··· Excerpt to read ···

Unsupervised domain adaptation (UDA) has witnessed significant development in both theory and various applications recently (Ben-David et al., 2010; Zhao et al., 2019; Luo et al., 2019b; Li et al., 2019b, 2018). Domain adaptation aims at learning a general model from both labeled source domain and unlabeled target domain, where different domain has distinctive distributions (Long et al., 2015; Sun and Saenko, 2016).

By considering the privacy and data transmission, source-free domain adaptation (SFDA) attracts a lot of attention lately (Liang et al., 2020; Kim et al., 2020). SFDA divides the training process into two steps: training the model on labeled source domain, and then adapt to the unlabeled target domain. Although SFDA is proposed very recently, it has been studied in many fields. For object recognition, 3C-GAN (Li et al., 2020c) generated target-style samples and leverages other regularizations to moderately retrain the source model. Hou et al. (Hou and Zheng, 2020) converted the target-style images to the source-style based on the mean and variance stored in BN layers of the source model. SFDA (Kim et al., 2020) proposed to use the samples with low entropy to refine the pseudo labels for training. SHOT (Liang et al., 2020) proposed two strategies: information maximum loss and weighed deep clustering, and achieved state-of-the-art performance. For object detection, SFOD (Li et al., 2020b) proposed a metric named self-entropy decent to select the appropriate threshold for pseudo label generation.

To the best of our knowledge, we are at the very early attempt to investigate SFDA in semantic segmentation. In Sec. 4.4, we compare our method with other state-of-the-art SFDA methods in detail.

Domain Adaptive semantic segmentation (DASS) is an important application of UDA. Existing DASS methods can be roughly divided into two categories: adversarial training and self-training.

Adversarial training mainly includes two strategies: (1) Employing a style transfer across domains through adversarial training (Chang et al., 2019; Zhang et al., 2018). (2) Learning the domain-invariant feature representations across domains (Tsai et al., 2018; Vu et al., 2019; Tsai et al., 2019; Luo et al., 2019b; Saito et al., 2018). For example, Vu et al. (Vu et al., 2019) match the entropy of output predictions in source and target domains via adversarial training. Recently, Luo et al. (Luo et al., 2021) proposed two modules to purify the features and perform the category-wise adversarial training based on it. However, these methods cannot be implemented directly in SFSS setting since the source data are unknown during training. Furthermore, adversarial based methods usually take more training time, while our method provides an efficient cross-domain semantic segmentation model (see Sec. 5.4).

··· Data lines ···

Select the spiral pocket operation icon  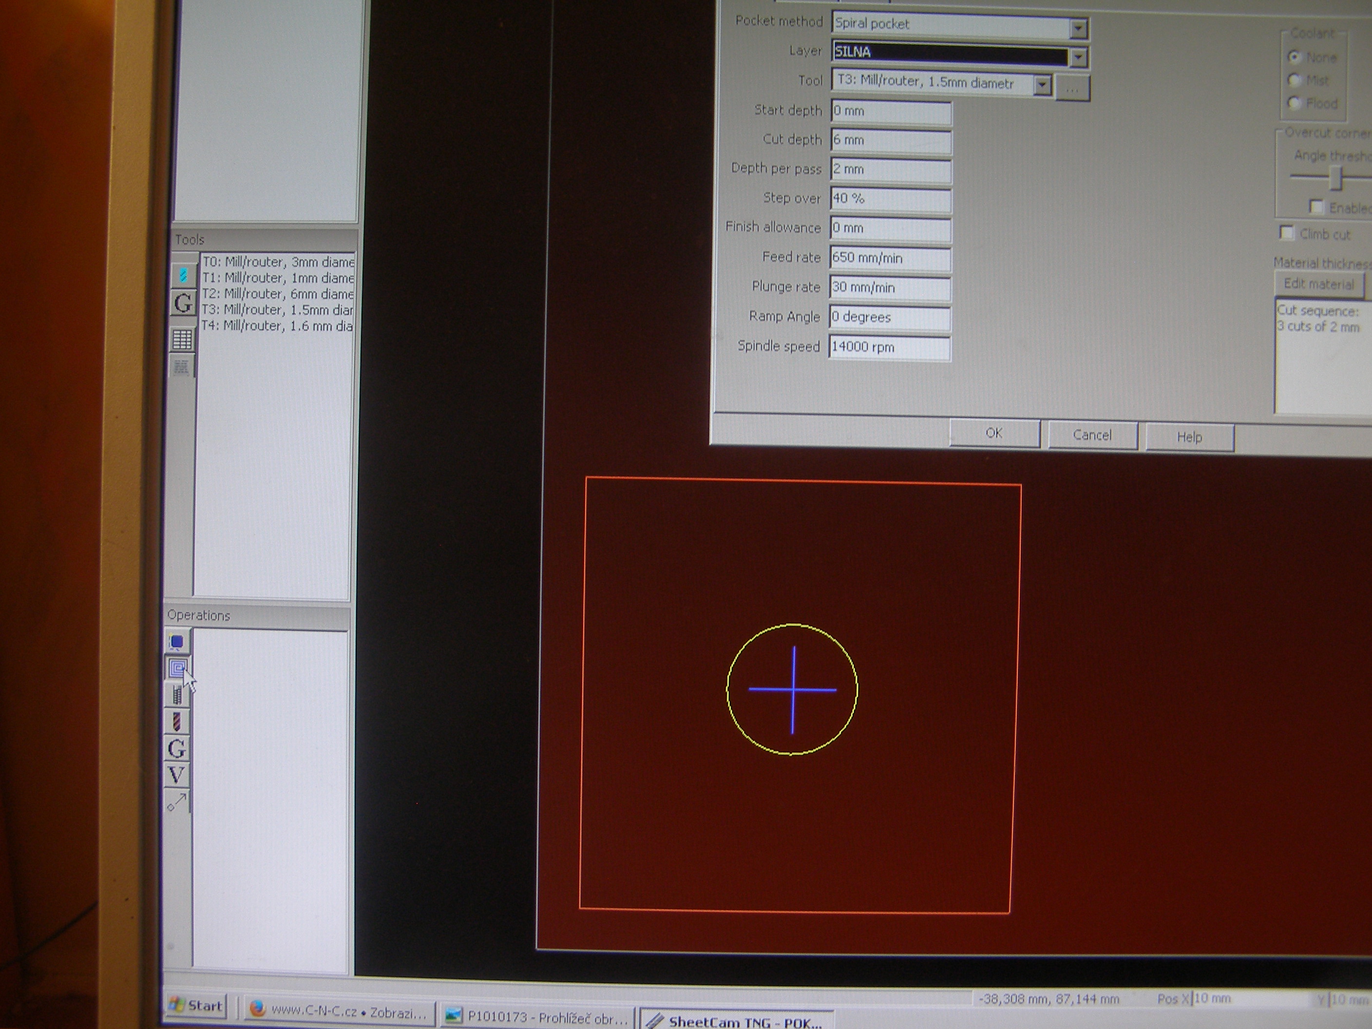177,669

···

*Task brief*. According to the domain adaptation excerpt, what are the two rough categories of existing domain adaptive semantic segmentation methods? The listing was taken from a separate source.

*Answer for this exercise*. Adversarial training and self-training.